Justice (for) Sotomayor

http://www.cbsnews.com/stories/2009/08/06/politics/main5220735.shtml?tag=stack

In a somewhat party-line vote, the Senate (finally) approved Sonia Sotomayor today as the first Latina, and only second women ever to sit on the Supreme Court of the United States.

Congratulations to the Hon. Justice Sotomayor.

As a personal comment. The issues raised about Ms. Sotomayor were mostly smoke-screen. Each of us, during our lives have uttered words on rare occassion we would prefer to have said differently - the examination of her judicial record showed a very even-handed approach, moreso than the likes of Roberts, Scalia and Alito, FAR more so than Bork.

Yet, I supported the approval of Roberts, Scalia and Alito, as the President, by and large, should get to choose his or her Supreme Court Justices barring the presentment for review of wholly unqualified people. I have no issue with questions, I have no issue with reservations, but barring a smoking gun, the vote should be 'aye.' While I may not like every decision, the discretion of whom to appoint for consideration is the President's alone. It is not the right of the Senate to dictate the 'type' of person who they feel is suitable for approval, and certainly not based on political feelings.

Prior to 1998, and REALLY prior to GW Bush, the votes have normally (with the noted exceptions of Bork and Thomas) been pretty unanimous. That ceased with Bush, and it is not to the Democrats credit. The Republicans comported themselves better during Clinton than the Democrats did during Bush '43.

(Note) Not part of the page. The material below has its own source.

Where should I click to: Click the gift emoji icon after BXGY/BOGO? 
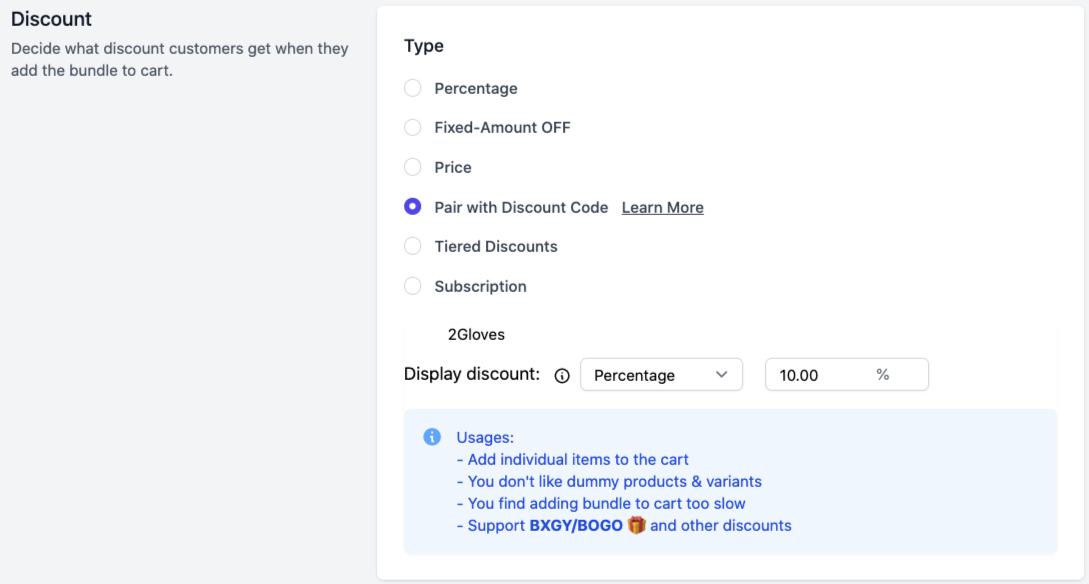pos(636,525)
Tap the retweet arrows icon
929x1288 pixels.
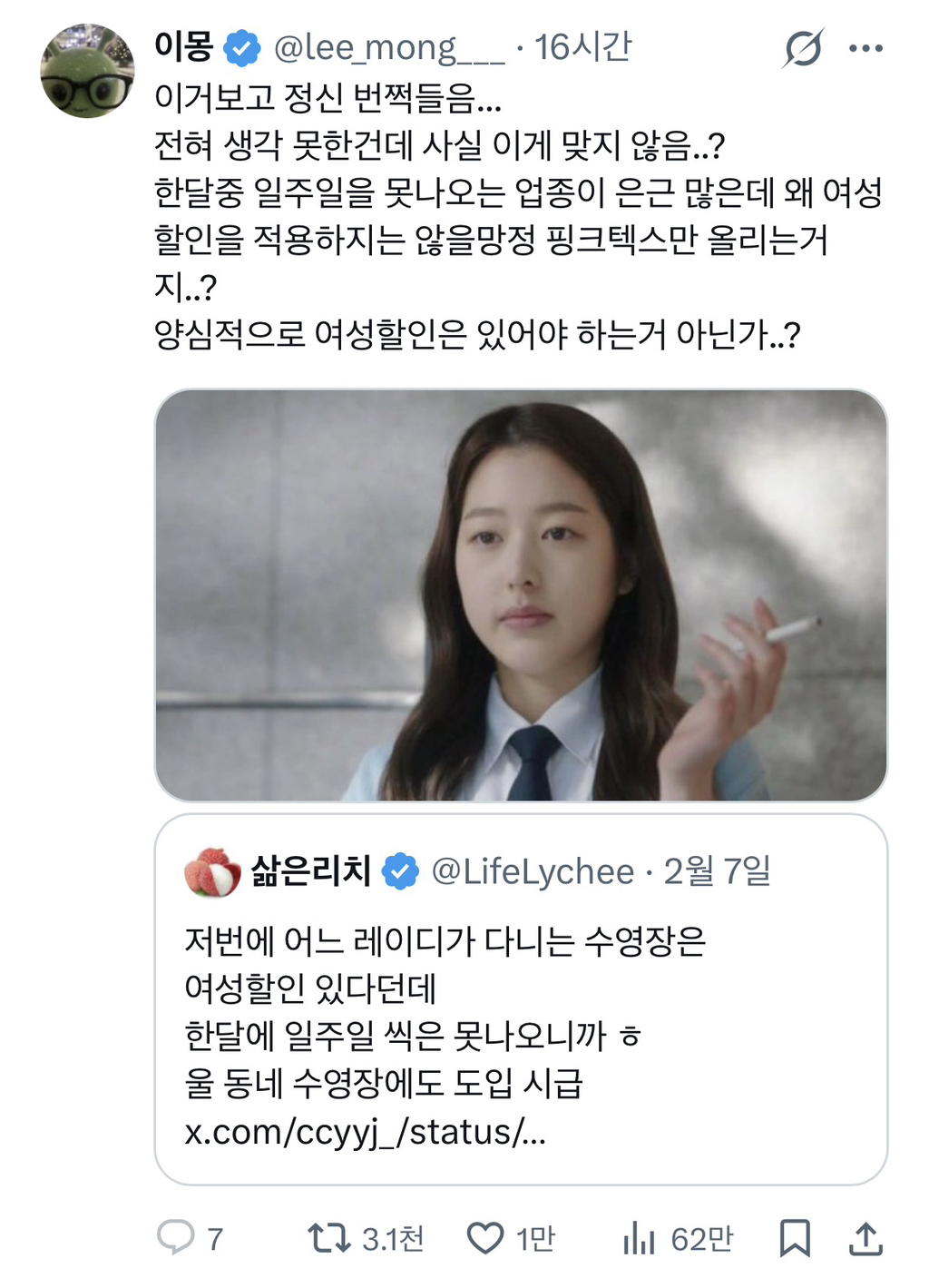tap(328, 1238)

I am glad that this is settled, and would that we could return to our conversations the days of more civicly responsible conduct, including restoring a sense of duty to the conduct and conversations of our elected officials.

5 comments:

  1. I too am glad that Judge Sotomayor has been confirmed as the third woman to sit on the Supreme Court. Justice Sandra Day O'Connor (retired) and Justice Ruth Bader Ginsburg precede her.

    Although I don't care for many of the opinions written by Chief Justice Roberts, or J.J. Alito or Scalia, they all are qualified to sit on the Supreme Court, and I agree, I don't think any senator, from either party, should have voted against them. As for Justice Thomas, in my opinion, he was not qualified, and the Senate should have rejected him. NOT because of the unproven allegations of harassment, but because his intellectual and judicial qualifications were mediocre at best, and better described as sub-par.

    That being said, I believe that Justice Sotomayor will be an excellent justice of the Supreme Court of the United States.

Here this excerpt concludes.